The CEO of the $150 billion chip design firm spoke about his seven years at Nvidia working on computing products at the All-In Summit 2025 in September, in a conversation posted Wednesday.

Haas said he saw how Jensen Huang built the company by taking bold risks and pivoting quickly.

Haas said Huang changed strategy at an off-site meeting meant to review business roadmaps. “We’re abolishing this product line. We’re going to move 2,000 engineers off of project X onto project Y,” said Haas, adding that the company had only about 6,000 people at the time.

That abrupt shift — away from making support chips for Intel’s processors — proved decisive. Instead of trying to keep up with Intel in PCs, Huang redirected thousands of engineers to focus on Arm-based designs and graphics chips. That move reshaped the company’s future, said Haas, who left Nvidia in 2013 to join Arm.

“You have this amazing set of characteristics of vision, speed, fearlessness, taking risk, and an ability to pivot very, very fast,” Haas said of Huang, adding that he has “learned so much” from working with him.

Nvidia is one of Arm’s flagship customers — its latest AI chips combine Arm-based CPUs with its own powerful GPUs.

In 2020, Nvidia tried to acquire Arm in a $40 billion deal that fell through because of regulatory hurdles.
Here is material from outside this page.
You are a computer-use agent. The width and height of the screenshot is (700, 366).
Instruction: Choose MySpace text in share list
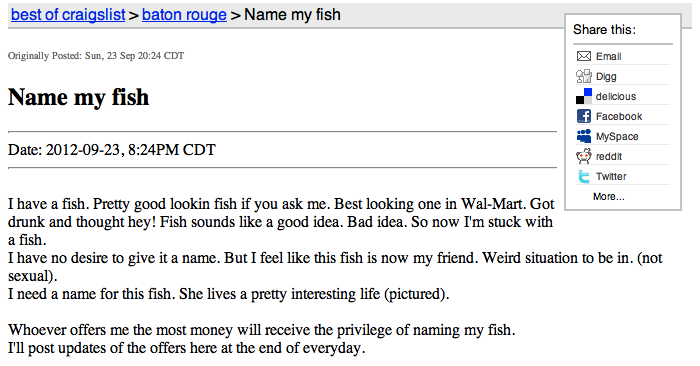tap(617, 137)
Haas told Business Insider in 2022 that Arm wasn’t dwelling on the failed sale and was instead focused on expanding in industries like cloud, networking, automotive, and the Internet of Things.

“I’m not going to say Jensen is my competitor today,” Haas said at the All-In Summit.

But when asked if Arm might eventually make its own chips and go head-to-head with Nvidia, he added: “I’m not going to say that today, but could we do that? I hinted in the last conference call that we’re looking at going a little bit further than we do today.”

Haas, Arm, and Nvidia did not respond to a request for comment from Business Insider.